La reciente actualización de la Lista Roja Europea de Peces de Agua Dulce, elaborada por la Unión Internacional para la Conservación de la Naturaleza (UICN), encendió todas las alarmas en el ámbito ambiental. Tras analizar 558 especies nativas, el estudio concluyó que el 42% está amenazado de extinción, mientras que un 18% adicional se encuentra en categoría “Casi Amenazada”. El informe, desarrollado con la participación de más de 135 expertos de más de 30 países, evidencia un deterioro sostenido: la proporción de especies en riesgo aumentó un 5% desde 2011, sin señales claras de recuperación.
Uno de los datos más contundentes del relevamiento es el fuerte impacto sobre las especies migratorias. Según la UICN, casi el 39% de estos peces está en declive, una cifra muy superior al 14% registrado en especies no migratorias. Esta diferencia expone con claridad el efecto negativo de las barreras físicas como represas y diques, que interrumpen los ciclos naturales de desplazamiento.
El estudio también pone el foco en los hábitats más vulnerables. Los sistemas kársticos encabezan la lista: más del 90% de sus especies están amenazadas, lo que los convierte en uno de los ambientes más críticos del continente.
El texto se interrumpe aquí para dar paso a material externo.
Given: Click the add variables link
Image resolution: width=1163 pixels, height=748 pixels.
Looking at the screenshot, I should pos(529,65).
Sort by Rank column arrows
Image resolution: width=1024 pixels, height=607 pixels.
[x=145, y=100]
A su vez, los manantiales de agua dulce, así como los ríos y arroyos intermitentes, presentan niveles de presión alarmantes, albergando cerca del 54% de las especies en riesgo. La problemática se agrava especialmente en la Europa mediterránea, donde el estrés hídrico y el avance del cambio climático intensifican las amenazas sobre ecosistemas ya frágiles.
Entre los factores que impulsan este deterioro, la UICN identifica a la modificación del hábitat como el principal responsable, afectando al 69% de las especies evaluadas. A esto se suman la contaminación, la introducción de especies invasoras y el impacto del calentamiento global, en un escenario donde múltiples presiones actúan de manera simultánea.
Desde el organismo remarcan que los peces de agua dulce no solo representan el grupo de vertebrados más diverso del planeta, sino que además funcionan como indicadores clave de la salud ambiental. Su declive, advierten, es una señal directa del deterioro general de los ecosistemas.